To provide the best customer support at any phase in your customer’s lifecycle, your teams need access to contact and company data—and every team must have access to the same information. This requires a centralized location for all relevant communications and open support tickets, and the ability to streamline information between sales, marketing, and support teams. At tech scale-ups, streamlining customer data requires organizing information from a customer support ticketing system (like Zendesk) and marketing and sales tools (like HubSpot).
So, how can integrations between your support platform and tools like your CRM improve the customer experience? When data is integrated into all the tools your customer-facing teams use, you can employ contact management, automation, and advanced analytics to ensure a delightful customer experience and eliminate silos between teams.
This is critical as your tech scale-up grows—specifically, if you are EMEA-based or have clients in EMEA—and you run into security concerns (like GDPR compliance), more complex opt-in and communication management, and higher expectations from your audience for a personalized experience.
Benefits of centralized and connected data
When customer data lives in multiple places, it only makes it more difficult and frustrating for your support team to assist customers. Even answering a simple question can lead them down a rabbit hole of raw data, leading to inconsistencies that are sure to annoy customers.
In our digital age, consumers expect excellent experiences and fast delivery from the brands they do business with. When your customer data is centralized, your teams can stay in sync and ensure they are all delivering the same messages and have the same understanding of the situation. This saves customers from having to repeat their stories over and over again.

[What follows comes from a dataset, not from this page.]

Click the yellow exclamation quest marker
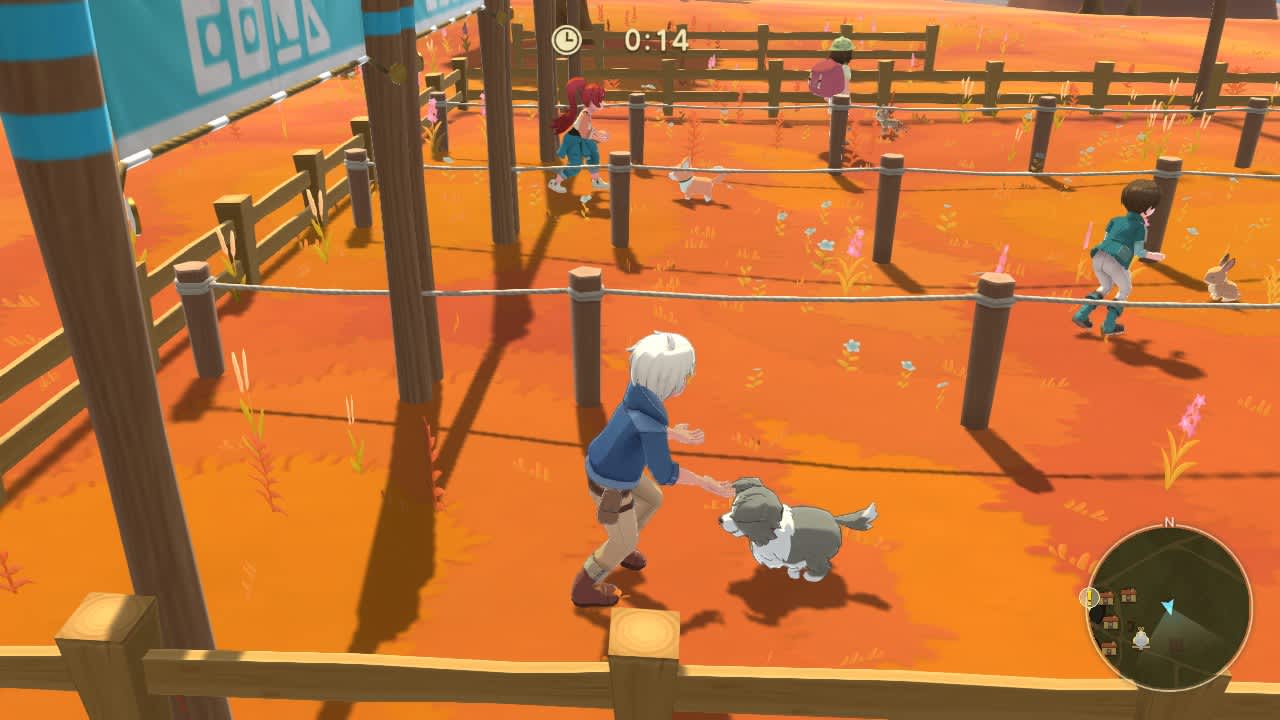Image resolution: width=1280 pixels, height=720 pixels. coord(1090,597)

Once you combine your customer support data with sales and marketing data using tools like the Zendesk and HubSpot integration, you can uncover new audience segments, improve customer interactions, and facilitate team collaboration.
Whether they work in marketing, sales, or support, every single person on your team will be able to get a 360-degree customer view in one convenient location, giving them a complete picture of the customer’s journey with your company and projections about where they’re headed. Your team can see previous conversations, open tickets, or details about the customer’s unique situation, which enables them to provide a personalized experience and quick solutions while avoiding missteps.
“Our team relies on HubSpot as the source of truth for all prospect and customer-centric data,” says Callie Mulvihill, director of revenue operations at Tovuti LMS. “Using DataSync with Zendesk, we ensure we have the most up-to-date information, protect our agents’ time by giving them context all in one place, and gather segment-specific insights from HubSpot.”
Challenges of keeping a software stack in sync
Your business likely uses multiple cloud-based apps to manage a tremendous amount of data. Growing startups tend to rely on numerous software platforms that have the power to scale as they scale, and each one provides a ton of customer and prospect data. After all, internet users generate roughly 2.5 quintillion bytes of data every day. That number is only expected to rise as the demand for remote work, learning, and entertainment continues.
One of the most important apps in your stack is your CRM. Are you still working with spreadsheets? You’ll eventually outgrow the ability to keep up and access data—plus, the sooner you adopt a CRM, the sooner you can start to share information between teams. Use a CRM to track prospects, convert them into clients, and provide support to those customers regularly. However, for this process to work efficiently, data must be consistent across your tech stack, which is no easy feat considering how many data points your team tracks.
Here are a few common challenges when it comes to syncing a software stack:
1. Manually importing and exporting data is inefficient and inaccurate
If your sales, marketing, and support systems don’t speak to one another, you need to update each team individually on customer changes, like product upgrades and technical difficulties. Manually keeping up with customers might work when you first start your business, but once you begin to grow, your ability to track every single touchpoint becomes impossible. Plus, ensuring that you meet GDPR compliance and maintain data security isn’t a job for individual sales representatives or marketers.
2. Apps without integration solutions create manual work
If your business collects data through various apps (such as your CRM, lead gen tools, billing solutions, etc.) that don’t offer integration solutions, your teams might be recreating the wheel when it comes to maintaining data.
For example, if each app is managed by a different department, every team likely has its own process for inputting, updating, and tracking data. They may be adding data that already exists in another application, but they don’t know about it because it’s siloed: isolated from the rest of the organization. It’s also possible that individual teams enter data in different formats, leading to inconsistencies across customer interactions and communications.
3. Apps with limited integration solutions can cut off access to important data
Think about the number of customer data points your team collects. Now, consider the time and resources needed to import and export that data from one app to the next. Many businesses that choose to use integration solutions discover too late in the game that there are limitations.
A common issue is that the integration doesn’t sync historical data. This means all the data that was entered before the integration must be manually pushed to the next platform. To truly sync two databases, you need a solution that offers two-way integration.